Über die Folgen des Strukturwandels in der uruguayischen Landwirtschaft

Sanfte Hügel und saftige Weiden, auf denen pittoresk einige Rinder und Schafe grasen – dieses idyllische Klischeebild darf nicht nur in keinem Reisebericht fehlen, sondern prägt auch die Wahr­nehmung vieler Menschen in Uruguay in Bezug auf das eigene, traditionell von der Viehwirtschaft geprägte Land. Allerdings hat es immer weniger mit der Realität zu tun. Seit rund zwanzig Jahren durchläuft Uruguay einen tiefgreifenden Strukturwandel in der Landwirtschaft – mit zunehmend sichtbaren Konsequenzen, sowohl in ökologischer und sozialer wie auch in politischer Hinsicht. Internationale Agrarkonzerne und Großinvestoren machen sich breit, vor allem auf Kosten der kleineren und mittleren Agrarproduzent*innen, die bei den steigenden Boden- und Pachtpreisen nicht mithalten können. Die internationalen Kapitalgesellschaften besitzen bereits 40 Prozent des landwirtschaftlichen Bodens – was inzwischen auch die traditionellen Großgrundbesitzer*innen unruhig macht.

Wolfgang Ecker

Wir werden den Prozess einer Agrarreform in die Wege leiten […] Wir werden einen Prozess der Verteilung des Landes in die Wege leiten und die Bildung von Kooperativen aus kleinen und mittleren Produzenten sowie Landarbeitern fördern“ – Sätze, die heute aus der Zeit gefallen scheinen. Sie stammen aus der ersten programmatischen Erklärung des Linksbündnisses Frente Amplio aus dem Jahr 1971 und entsprangen dem Wunsch, der Konzentration des Landbesitzes in Händen der traditionellen Landoligarchie ein Ende zu setzen.

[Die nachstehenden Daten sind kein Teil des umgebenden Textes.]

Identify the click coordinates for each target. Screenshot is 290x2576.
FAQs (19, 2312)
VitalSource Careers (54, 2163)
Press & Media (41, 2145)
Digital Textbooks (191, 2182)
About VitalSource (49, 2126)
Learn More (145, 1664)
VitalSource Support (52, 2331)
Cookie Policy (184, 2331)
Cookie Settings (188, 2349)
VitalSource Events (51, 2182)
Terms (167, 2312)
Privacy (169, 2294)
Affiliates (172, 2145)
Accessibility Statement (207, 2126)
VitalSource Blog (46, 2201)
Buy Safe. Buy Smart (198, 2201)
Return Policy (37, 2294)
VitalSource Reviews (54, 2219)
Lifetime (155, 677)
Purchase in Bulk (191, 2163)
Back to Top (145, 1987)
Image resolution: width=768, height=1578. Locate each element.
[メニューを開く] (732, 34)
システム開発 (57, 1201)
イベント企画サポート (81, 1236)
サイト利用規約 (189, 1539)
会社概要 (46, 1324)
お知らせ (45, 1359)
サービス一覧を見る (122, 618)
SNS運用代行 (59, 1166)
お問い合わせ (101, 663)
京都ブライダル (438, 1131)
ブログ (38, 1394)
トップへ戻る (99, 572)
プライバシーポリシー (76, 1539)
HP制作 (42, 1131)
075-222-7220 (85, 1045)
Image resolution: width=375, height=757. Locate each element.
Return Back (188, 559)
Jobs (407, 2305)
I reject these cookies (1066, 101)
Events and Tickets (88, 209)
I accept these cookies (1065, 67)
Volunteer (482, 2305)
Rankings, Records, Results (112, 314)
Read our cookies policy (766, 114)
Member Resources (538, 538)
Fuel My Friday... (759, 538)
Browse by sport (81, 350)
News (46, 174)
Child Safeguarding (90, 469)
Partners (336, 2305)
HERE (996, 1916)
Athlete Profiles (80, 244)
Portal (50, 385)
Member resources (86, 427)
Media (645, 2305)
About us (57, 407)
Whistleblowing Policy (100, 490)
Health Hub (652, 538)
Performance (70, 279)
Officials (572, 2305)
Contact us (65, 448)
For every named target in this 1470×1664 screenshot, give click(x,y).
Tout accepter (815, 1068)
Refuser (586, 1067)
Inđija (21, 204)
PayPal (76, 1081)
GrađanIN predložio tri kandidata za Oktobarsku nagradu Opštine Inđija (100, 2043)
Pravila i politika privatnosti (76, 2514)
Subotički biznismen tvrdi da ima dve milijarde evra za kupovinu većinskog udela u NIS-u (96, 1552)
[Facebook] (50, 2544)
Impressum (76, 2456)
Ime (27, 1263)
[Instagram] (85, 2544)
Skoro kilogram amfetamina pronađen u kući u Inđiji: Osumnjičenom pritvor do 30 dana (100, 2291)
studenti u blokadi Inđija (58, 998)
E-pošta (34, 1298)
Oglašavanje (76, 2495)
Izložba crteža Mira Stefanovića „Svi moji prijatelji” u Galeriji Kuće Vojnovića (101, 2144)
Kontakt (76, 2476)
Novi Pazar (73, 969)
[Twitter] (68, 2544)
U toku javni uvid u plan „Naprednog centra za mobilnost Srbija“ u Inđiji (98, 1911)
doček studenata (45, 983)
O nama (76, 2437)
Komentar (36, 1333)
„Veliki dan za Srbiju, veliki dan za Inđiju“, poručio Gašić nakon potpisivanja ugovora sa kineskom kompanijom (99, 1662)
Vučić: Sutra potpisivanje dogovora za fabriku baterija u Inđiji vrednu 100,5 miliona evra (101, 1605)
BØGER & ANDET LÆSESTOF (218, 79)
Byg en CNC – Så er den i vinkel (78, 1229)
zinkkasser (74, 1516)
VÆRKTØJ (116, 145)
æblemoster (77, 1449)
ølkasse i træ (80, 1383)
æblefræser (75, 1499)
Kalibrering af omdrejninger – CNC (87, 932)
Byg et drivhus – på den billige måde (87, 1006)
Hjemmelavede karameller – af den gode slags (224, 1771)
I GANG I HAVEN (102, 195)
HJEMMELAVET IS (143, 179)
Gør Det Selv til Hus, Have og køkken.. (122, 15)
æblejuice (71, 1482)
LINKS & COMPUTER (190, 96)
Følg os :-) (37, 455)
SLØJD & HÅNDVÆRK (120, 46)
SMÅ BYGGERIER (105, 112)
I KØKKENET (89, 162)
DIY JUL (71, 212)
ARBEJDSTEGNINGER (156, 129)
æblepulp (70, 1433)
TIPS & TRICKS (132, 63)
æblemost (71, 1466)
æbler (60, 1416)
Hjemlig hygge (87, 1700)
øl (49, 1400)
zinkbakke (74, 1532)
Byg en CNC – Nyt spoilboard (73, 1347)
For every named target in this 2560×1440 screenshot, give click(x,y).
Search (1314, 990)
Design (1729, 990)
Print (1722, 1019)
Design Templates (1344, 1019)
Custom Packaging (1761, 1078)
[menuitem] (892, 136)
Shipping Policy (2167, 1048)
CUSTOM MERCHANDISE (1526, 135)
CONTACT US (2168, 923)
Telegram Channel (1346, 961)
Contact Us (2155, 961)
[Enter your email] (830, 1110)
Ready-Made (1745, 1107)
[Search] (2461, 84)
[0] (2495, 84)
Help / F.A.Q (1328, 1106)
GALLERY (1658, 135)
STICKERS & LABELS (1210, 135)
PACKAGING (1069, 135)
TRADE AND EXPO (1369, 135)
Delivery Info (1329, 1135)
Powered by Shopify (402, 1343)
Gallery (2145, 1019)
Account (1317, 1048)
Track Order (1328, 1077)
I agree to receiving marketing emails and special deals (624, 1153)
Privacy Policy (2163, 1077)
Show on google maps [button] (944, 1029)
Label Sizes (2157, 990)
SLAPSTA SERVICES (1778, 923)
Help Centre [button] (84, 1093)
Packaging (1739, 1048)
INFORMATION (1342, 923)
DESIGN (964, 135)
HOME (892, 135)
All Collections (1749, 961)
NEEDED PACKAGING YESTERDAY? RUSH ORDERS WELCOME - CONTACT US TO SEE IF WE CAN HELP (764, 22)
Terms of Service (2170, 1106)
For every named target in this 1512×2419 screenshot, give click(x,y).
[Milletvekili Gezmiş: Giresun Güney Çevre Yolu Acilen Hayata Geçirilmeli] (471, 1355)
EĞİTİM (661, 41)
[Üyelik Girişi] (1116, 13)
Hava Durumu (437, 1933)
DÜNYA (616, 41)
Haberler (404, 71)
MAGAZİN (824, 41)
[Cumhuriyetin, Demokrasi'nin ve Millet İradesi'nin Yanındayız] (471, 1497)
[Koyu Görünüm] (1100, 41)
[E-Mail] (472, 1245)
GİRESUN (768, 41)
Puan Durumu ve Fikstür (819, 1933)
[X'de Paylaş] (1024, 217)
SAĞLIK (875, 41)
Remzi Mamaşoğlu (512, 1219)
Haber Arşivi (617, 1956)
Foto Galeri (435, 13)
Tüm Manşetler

Als die Frente Amplio 2005 zum ersten Mal an die Regierung kam, schien die Forderung aktueller denn je. Die verheerende Wirtschaftskrise Anfang des Jahrhunderts trieb Zehntausende in den Hunger, während gleichzeitig Abermillionen Rinder und Schafe die riesigen Weideflächen Uruguays bevölkerten (und sich deren Besitzer*innen weiterhin über gute Einnahmen freuen durften). Die Mehrheit des Bündnisses wollte indes von einer Agrarreform nichts mehr wissen, sondern legte sich auf einen Weg in die genau entgegengesetzte Richtung fest: die marktliberale Öffnung des bis dato weitgehend abgeschotteten Agrarsektors.

„El país productivo“, das produktive Land, war das neue Leitmotiv. Produktivitätssteigerung, Innovation und ausländische Investitionen sollten das Land in Zukunft krisenfest machen. Für einen der vehementesten Verfechter dieses Ansatzes, den damaligen Landwirtschaftsminister und späteren Präsidenten José „Pepe“ Mujica, war das auch im Nachhinein ein alternativloser Weg. „Es waren Zeiten, in denen Investitionen Vorrang hatten, in denen Kröten geschluckt werden mussten und in denen Zusicherungen und Vorteile geboten wurden, damit sich Kapital ansiedeln und Arbeitsplätze geschaffen werden konnten“, resümierte er 2014, kurz vor dem Ende seiner Präsidentschaft, in einem Interview. Eine Ansicht, die auch innerhalb der uruguayischen Linken mehrheitlich geteilt wurde und wird, obgleich die sozialen und ökologischen Konsequenzen in den ländlichen Regionen unübersehbar geworden sind.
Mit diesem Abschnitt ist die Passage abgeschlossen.